_TO DO_
What's required is a verbatim printout of all the data.

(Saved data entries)
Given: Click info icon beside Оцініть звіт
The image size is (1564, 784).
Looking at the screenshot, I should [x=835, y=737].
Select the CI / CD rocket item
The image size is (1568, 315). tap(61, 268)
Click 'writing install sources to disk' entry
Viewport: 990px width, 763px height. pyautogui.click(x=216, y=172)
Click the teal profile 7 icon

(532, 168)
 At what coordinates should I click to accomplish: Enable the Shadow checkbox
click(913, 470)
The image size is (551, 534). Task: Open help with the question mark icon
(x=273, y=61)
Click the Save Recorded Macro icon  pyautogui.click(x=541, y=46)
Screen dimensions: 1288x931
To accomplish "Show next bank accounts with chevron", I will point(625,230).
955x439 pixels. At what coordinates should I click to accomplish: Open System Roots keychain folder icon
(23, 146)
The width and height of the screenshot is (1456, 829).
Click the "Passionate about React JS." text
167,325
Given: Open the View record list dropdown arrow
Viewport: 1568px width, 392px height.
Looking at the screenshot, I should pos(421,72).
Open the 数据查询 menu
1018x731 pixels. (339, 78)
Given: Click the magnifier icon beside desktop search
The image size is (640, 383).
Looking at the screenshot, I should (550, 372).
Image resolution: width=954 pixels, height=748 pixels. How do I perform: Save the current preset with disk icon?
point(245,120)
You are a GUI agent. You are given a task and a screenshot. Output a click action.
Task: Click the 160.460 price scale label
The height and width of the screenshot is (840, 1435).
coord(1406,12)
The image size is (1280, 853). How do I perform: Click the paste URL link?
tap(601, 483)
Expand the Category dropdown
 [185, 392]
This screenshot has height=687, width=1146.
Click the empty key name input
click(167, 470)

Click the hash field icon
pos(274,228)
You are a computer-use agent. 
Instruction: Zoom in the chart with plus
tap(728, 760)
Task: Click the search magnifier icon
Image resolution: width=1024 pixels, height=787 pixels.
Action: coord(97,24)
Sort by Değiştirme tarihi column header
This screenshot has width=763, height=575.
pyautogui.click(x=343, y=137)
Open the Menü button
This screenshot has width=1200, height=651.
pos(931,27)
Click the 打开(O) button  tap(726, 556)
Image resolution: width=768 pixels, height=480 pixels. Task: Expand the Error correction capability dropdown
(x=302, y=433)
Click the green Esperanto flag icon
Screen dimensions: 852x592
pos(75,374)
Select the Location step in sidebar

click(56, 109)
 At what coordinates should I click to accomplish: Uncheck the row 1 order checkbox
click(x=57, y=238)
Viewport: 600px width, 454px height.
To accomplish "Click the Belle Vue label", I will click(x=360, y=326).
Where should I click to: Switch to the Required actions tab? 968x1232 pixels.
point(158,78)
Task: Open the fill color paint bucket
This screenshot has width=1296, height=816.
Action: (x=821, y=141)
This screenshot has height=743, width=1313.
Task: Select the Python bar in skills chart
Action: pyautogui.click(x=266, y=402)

_RESPONSE TO THIS TASK_
Given: Click info icon beside Оцініть звіт
The image size is (1564, 784).
Looking at the screenshot, I should [x=835, y=737].
Select the CI / CD rocket item
The image size is (1568, 315). tap(61, 268)
Click 'writing install sources to disk' entry
Viewport: 990px width, 763px height. pyautogui.click(x=216, y=172)
Click the teal profile 7 icon

(532, 168)
 At what coordinates should I click to accomplish: Enable the Shadow checkbox
click(913, 470)
The image size is (551, 534). Task: Open help with the question mark icon
(x=273, y=61)
Click the Save Recorded Macro icon  pyautogui.click(x=541, y=46)
Screen dimensions: 1288x931
To accomplish "Show next bank accounts with chevron", I will point(625,230).
955x439 pixels. At what coordinates should I click to accomplish: Open System Roots keychain folder icon
(23, 146)
The width and height of the screenshot is (1456, 829).
Click the "Passionate about React JS." text
167,325
Given: Open the View record list dropdown arrow
Viewport: 1568px width, 392px height.
Looking at the screenshot, I should pos(421,72).
Open the 数据查询 menu
1018x731 pixels. (339, 78)
Given: Click the magnifier icon beside desktop search
The image size is (640, 383).
Looking at the screenshot, I should (550, 372).
Image resolution: width=954 pixels, height=748 pixels. How do I perform: Save the current preset with disk icon?
point(245,120)
You are a GUI agent. You are given a task and a screenshot. Output a click action.
Task: Click the 160.460 price scale label
The height and width of the screenshot is (840, 1435).
coord(1406,12)
The image size is (1280, 853). How do I perform: Click the paste URL link?
tap(601, 483)
Expand the Category dropdown
 [185, 392]
This screenshot has height=687, width=1146.
Click the empty key name input
click(167, 470)

Click the hash field icon
pos(274,228)
You are a computer-use agent. 
Instruction: Zoom in the chart with plus
tap(728, 760)
Task: Click the search magnifier icon
Image resolution: width=1024 pixels, height=787 pixels.
Action: coord(97,24)
Sort by Değiştirme tarihi column header
This screenshot has width=763, height=575.
pyautogui.click(x=343, y=137)
Open the Menü button
This screenshot has width=1200, height=651.
pos(931,27)
Click the 打开(O) button  tap(726, 556)
Image resolution: width=768 pixels, height=480 pixels. Task: Expand the Error correction capability dropdown
(x=302, y=433)
Click the green Esperanto flag icon
Screen dimensions: 852x592
pos(75,374)
Select the Location step in sidebar

click(56, 109)
 At what coordinates should I click to accomplish: Uncheck the row 1 order checkbox
click(x=57, y=238)
Viewport: 600px width, 454px height.
To accomplish "Click the Belle Vue label", I will click(x=360, y=326).
Where should I click to: Switch to the Required actions tab? 968x1232 pixels.
point(158,78)
Task: Open the fill color paint bucket
This screenshot has width=1296, height=816.
Action: (x=821, y=141)
This screenshot has height=743, width=1313.
Task: Select the Python bar in skills chart
Action: pyautogui.click(x=266, y=402)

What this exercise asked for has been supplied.